La mobilisation « Bloquons tout » a viré à l’affrontement dans le centre-ville de Lille. Entre slogans, gaz lacrymogènes et vitrines brisées, la journée a laissé une odeur âcre et un goût amer.
Ils étaient venus par milliers ; 40 000 selon la CGT, 8 500 selon la préfecture. Pour la grande majorité, l’intention était nette : manifester sereinement, avec la conviction que la rue reste un espace démocratique. Certains en famille, d’autres en fauteuil roulant, tous serrés les uns contre les autres dans un centre-ville paisible au départ. « Au début, ça se passait bien », assure Isaure, étudiante en sociologie. « Et puis la police a commencé à gazer et à nous arroser d’eau pour que ça colle. » Plus loin, Pavel, la vingtaine, résume la frustration d’une génération : « On est là à cause du contexte actuel, on a grandi avec Macron ! » Excédé, il lâche : « Ça gazait pour rien ! »

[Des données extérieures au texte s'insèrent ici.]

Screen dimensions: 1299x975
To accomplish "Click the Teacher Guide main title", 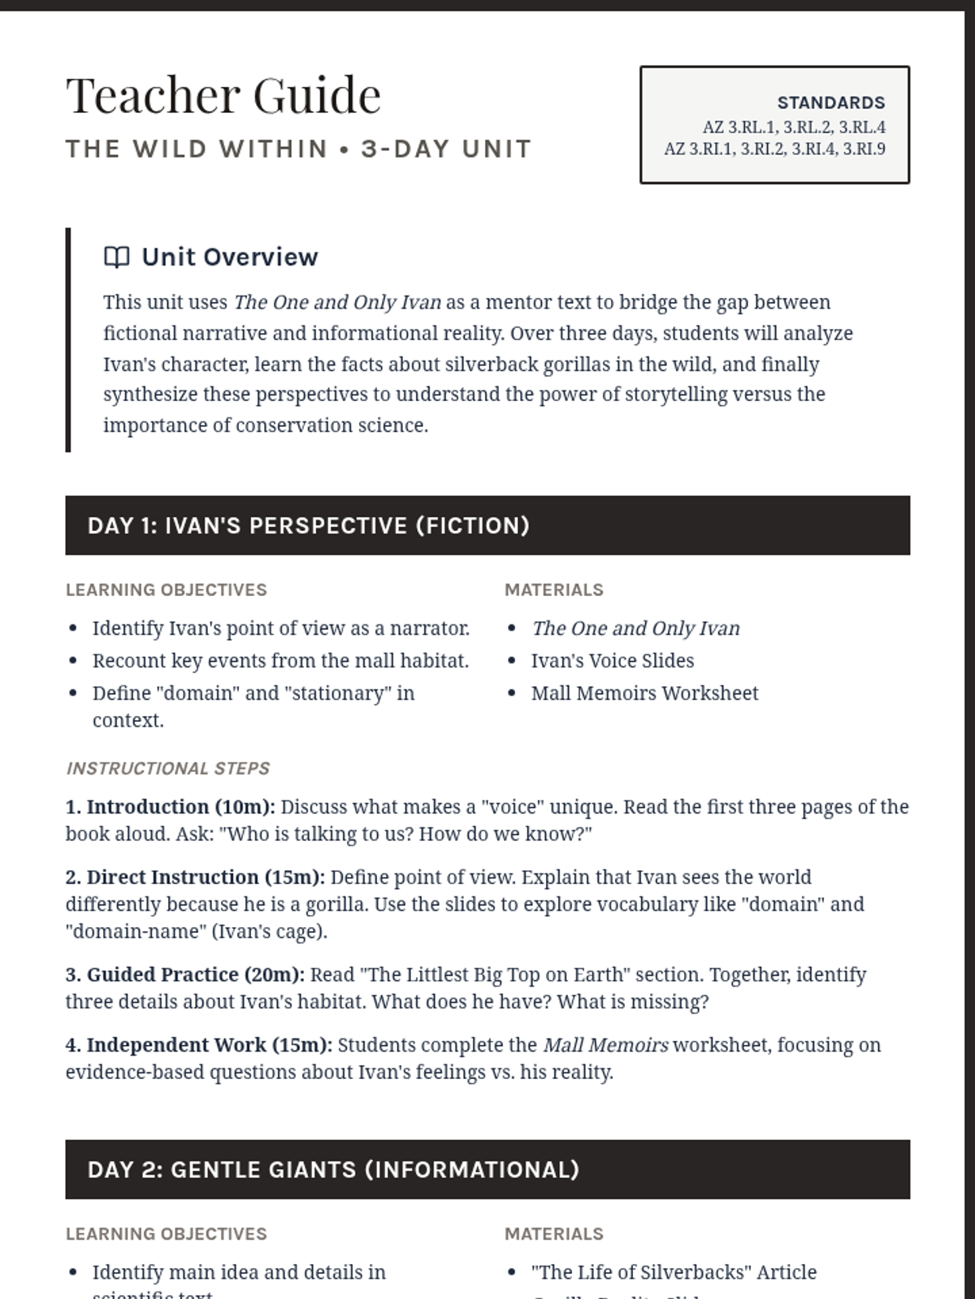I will coord(223,95).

Des violences bien présentes
Pourtant, certains manifestants ont bel et bien choisi l’affrontement, multipliant dégradations et violences. L’air s’est chargé d’une fumée dense, portée par les flammes des poubelles renversées. Des palissades arrachées, des voitures dégradées, les façades des banques recouvertes de tags rageurs… Lille a changé de visage en quelques minutes. Des agences immobilières ont découvert leurs vitrines brisées, à l’instar de celles de l’emblématique Printemps. Dans ce chaos, les chevaux de la police ont chargé, dispersant une foule suffocante sous les gaz lacrymogènes.

Entre espoir et désillusion
« La colère est légitime », nous a affirmé Karine Trottein, la secrétaire de la Fédération Nord du PCF. Puis elle a nuancé : « On était là pour une manif pacifiste et on n’accepte pas la tournure que ça prend. C’est pas ce qu’il faut retenir de cette journée ! ». Au total, douze personnes ont été interpellées dans la capitale des Flandres selon la préfecture, qui se félicite d’avoir œuvré pour la « sécurité de tous ». 450 membre des forces de l’ordre avaient été mobilisées autour du cortège lillois. Le ministre de l’Intérieur démissionnaire, Bruno Retailleau, avait annoncé lundi soir avoir sollicité 80 000 policiers et gendarmes dans l’ensemble du pays.